当社は、電源PFCの省電力化と高効率化が可能な新素材シリコンカーバイド (SiC) を用いた650 V/12 Aのショットキーバリアダイオード (SBD) 「TRS12A65F」と「TRS12E65F」を製品化しました。2種のパッケージで、絶縁タイプTO-220F-2LのTRS12A65Fと非絶縁タイプTO-220-2LのTRS12E65Fです。また、機器の大電力化に対応するため、直流順電流12 Aをラインアップに追加しました。

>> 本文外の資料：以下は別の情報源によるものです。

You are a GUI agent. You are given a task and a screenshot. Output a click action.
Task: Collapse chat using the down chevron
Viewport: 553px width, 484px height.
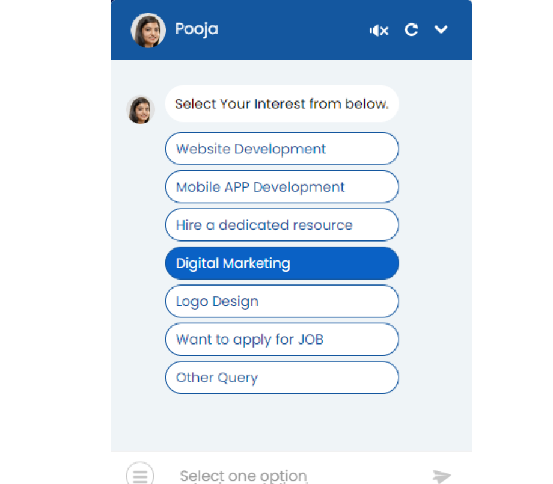441,29
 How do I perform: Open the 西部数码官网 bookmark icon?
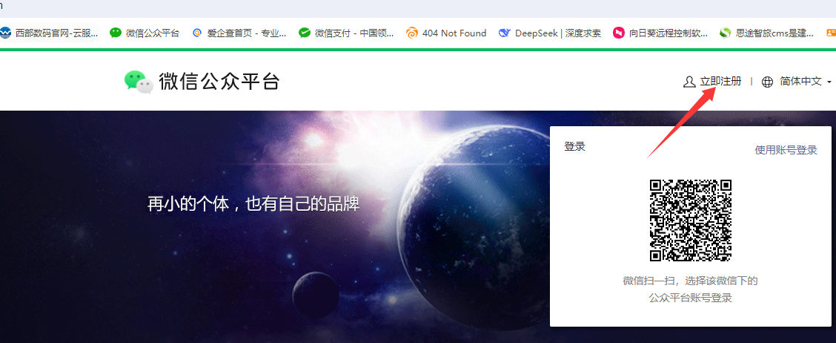click(x=6, y=33)
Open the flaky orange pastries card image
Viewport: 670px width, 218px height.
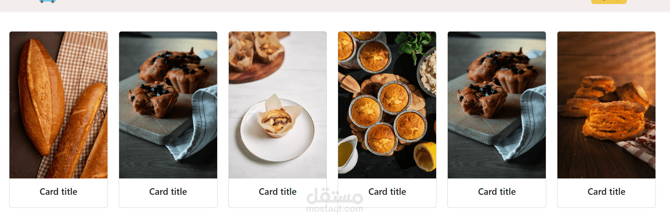point(606,105)
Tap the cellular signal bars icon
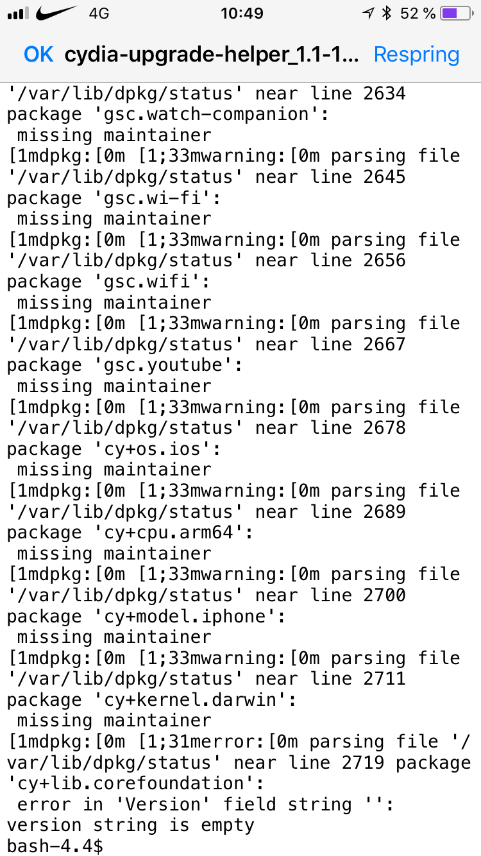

新製品は、当社第2世代の改良型JBS (Junction Barrier controlled Schottky) 構造を使用しており、最大97 A[注1]の高い非繰り返しピーク順電流と最大1.45 Vの低い順方向電圧、性能指数 (VF・Qcj[注2]) を第1世代と比べて約67 %[注3]に低減し、改善したことで破壊しにくく低損失の特性を実現しました。また、SiC SBDは、Si FRD[注4]と比べて高耐圧・低損失のため、同一サイズのパッケージでも、より高電圧・大電流で動作させることができます。さらに、低損失化によって発熱が減るため、機器の高効率化や放熱設計に余裕を持たせることができます。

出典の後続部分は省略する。